Within hours of her untimely death, artist Whitney Houston was already fast on her way to becoming a hot commodity, as downloads of her singles soared and those who played a part in her career development began preparations to bring her impressive, if troubled, career to the forefront once again.  Whitney may join the ranks of other famous artists who have achieved the dubious distinction of great commercial success beyond the grave.  According to Forbes, the top five highest-earning dead celebrities of 2011 raked in almost $300 million last year and three of them; Elvis Presley, Marilyn Monroe, and John Lennon, have been deceased for at least three decades.

So what will occur now in the Houston estate?  Well, rumors have been circulating that Houston may have died broke, and that her record label had been advancing her money for some time.  Whether or not this is true, most of us die with some debt and Ms. Houston was likely no different.  Thus, money that comes into the estate will likely first go to pay her creditors.  Once this issue has been settled (and it will likely take some time) then the remaining assets, including any remaining estate income, can be distributed to her beneficiaries.

It currently remains unclear whether or not Ms. Houston left a will.  One would expect that she would have taken the time to have one executed, especially given the vast nature of her interests and the, at least at one time, large sums of money she commanded as compensation for her talents.  However, it is no secret that everyone should have a will; but many individuals, for whatever reason, choose not to do so.

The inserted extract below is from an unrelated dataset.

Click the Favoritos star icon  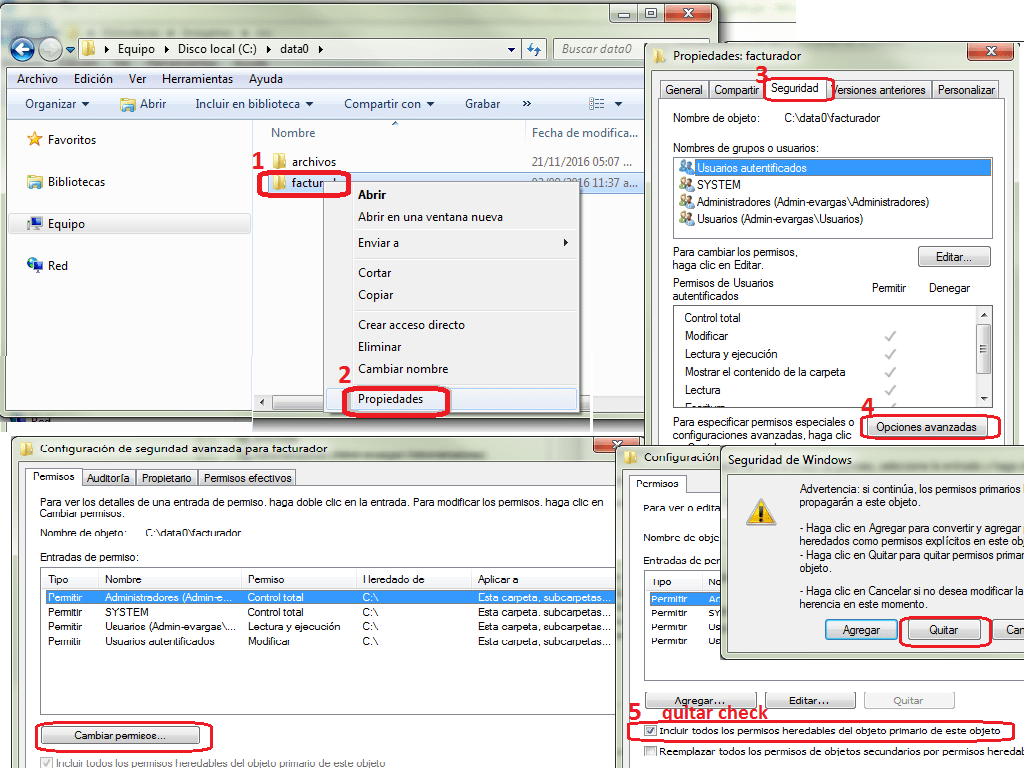click(35, 140)
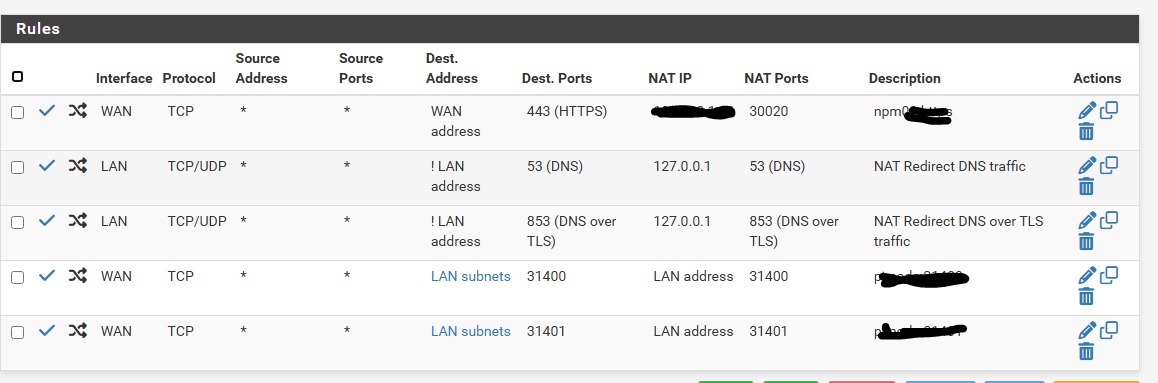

If there is no will, then the handling of the estate will likely become even messier, as various interests come out of the woodwork to claim their share.  Also, Whitney left a daughter who was 18 years old, which means that she may be legally capable of taking control of her mother’s estate and receiving any inheritance thereunder.  This is a result that most parents would abhor, as they understand that while 18 may be the age of majority, it is often far too young to be entrusted with potentially large sums of money and power.  A well-drafted will should make provision to hold her daughter’s share of the Houston estate in trust, until she has gotten older, more mature and better able to handle such responsibility.

One of the most important things we can do for our family is leave a will that instructs how we want our estate to be administered and assists our family in determining our wishes.  Hopefully, the Houston family will not have to learn this the hard way.